■ EXERCISE
Rewrite the part of the material that opens with the line containing "Click the owner foo in the first row" and closes with the line containing "pos(661,83)" as a Markdown table with the columns Row and Line. Give one row per line of that part, numbering from 1 and leaving out blank lines.
-=-=-=-=-
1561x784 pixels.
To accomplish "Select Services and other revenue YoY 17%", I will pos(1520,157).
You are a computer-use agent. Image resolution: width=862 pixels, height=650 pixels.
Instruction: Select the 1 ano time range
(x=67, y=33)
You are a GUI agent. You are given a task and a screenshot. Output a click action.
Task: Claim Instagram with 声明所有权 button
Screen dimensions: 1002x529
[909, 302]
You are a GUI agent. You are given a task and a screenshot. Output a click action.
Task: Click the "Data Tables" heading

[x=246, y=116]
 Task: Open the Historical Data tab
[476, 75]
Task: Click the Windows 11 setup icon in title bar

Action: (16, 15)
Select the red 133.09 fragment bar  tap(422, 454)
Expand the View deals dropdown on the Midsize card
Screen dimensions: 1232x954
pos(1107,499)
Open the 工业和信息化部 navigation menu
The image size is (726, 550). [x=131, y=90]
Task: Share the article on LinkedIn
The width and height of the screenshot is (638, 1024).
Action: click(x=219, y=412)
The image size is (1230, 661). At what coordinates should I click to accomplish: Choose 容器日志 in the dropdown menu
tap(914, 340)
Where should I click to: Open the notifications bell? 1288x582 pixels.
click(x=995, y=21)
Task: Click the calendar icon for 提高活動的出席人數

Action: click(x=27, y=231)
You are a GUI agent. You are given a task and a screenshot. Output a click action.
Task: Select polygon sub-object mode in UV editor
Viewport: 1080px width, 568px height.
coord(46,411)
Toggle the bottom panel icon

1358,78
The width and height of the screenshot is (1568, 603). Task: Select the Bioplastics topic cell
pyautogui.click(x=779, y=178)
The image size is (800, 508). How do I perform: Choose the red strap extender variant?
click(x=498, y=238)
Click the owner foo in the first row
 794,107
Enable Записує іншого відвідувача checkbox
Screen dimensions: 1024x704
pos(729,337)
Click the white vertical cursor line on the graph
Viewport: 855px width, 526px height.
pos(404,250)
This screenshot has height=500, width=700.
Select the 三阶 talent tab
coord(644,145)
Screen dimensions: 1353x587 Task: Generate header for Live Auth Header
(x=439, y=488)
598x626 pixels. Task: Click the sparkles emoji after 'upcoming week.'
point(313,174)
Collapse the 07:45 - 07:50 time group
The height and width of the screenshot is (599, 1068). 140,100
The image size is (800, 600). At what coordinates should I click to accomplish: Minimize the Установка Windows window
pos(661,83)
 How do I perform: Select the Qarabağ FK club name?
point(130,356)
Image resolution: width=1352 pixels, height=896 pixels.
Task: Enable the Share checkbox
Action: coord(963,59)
-=-=-=-=-
■ WRITTEN RESPONSE
| Row | Line |
|---|---|
| 1 | Click the owner foo in the first row |
| 2 |  794,107 |
| 3 | Enable Записує іншого відвідувача checkbox |
| 4 | Screen dimensions: 1024x704 |
| 5 | pos(729,337) |
| 6 | Click the white vertical cursor line on the graph |
| 7 | Viewport: 855px width, 526px height. |
| 8 | pos(404,250) |
| 9 | This screenshot has height=500, width=700. |
| 10 | Select the 三阶 talent tab |
| 11 | coord(644,145) |
| 12 | Screen dimensions: 1353x587 Task: Generate header for Live Auth Header |
| 13 | (x=439, y=488) |
| 14 | 598x626 pixels. Task: Click the sparkles emoji after 'upcoming week.' |
| 15 | point(313,174) |
| 16 | Collapse the 07:45 - 07:50 time group |
| 17 | The height and width of the screenshot is (599, 1068). 140,100 |
| 18 | The image size is (800, 600). At what coordinates should I click to accomplish: Minimize the Установка Windows window |
| 19 | pos(661,83) |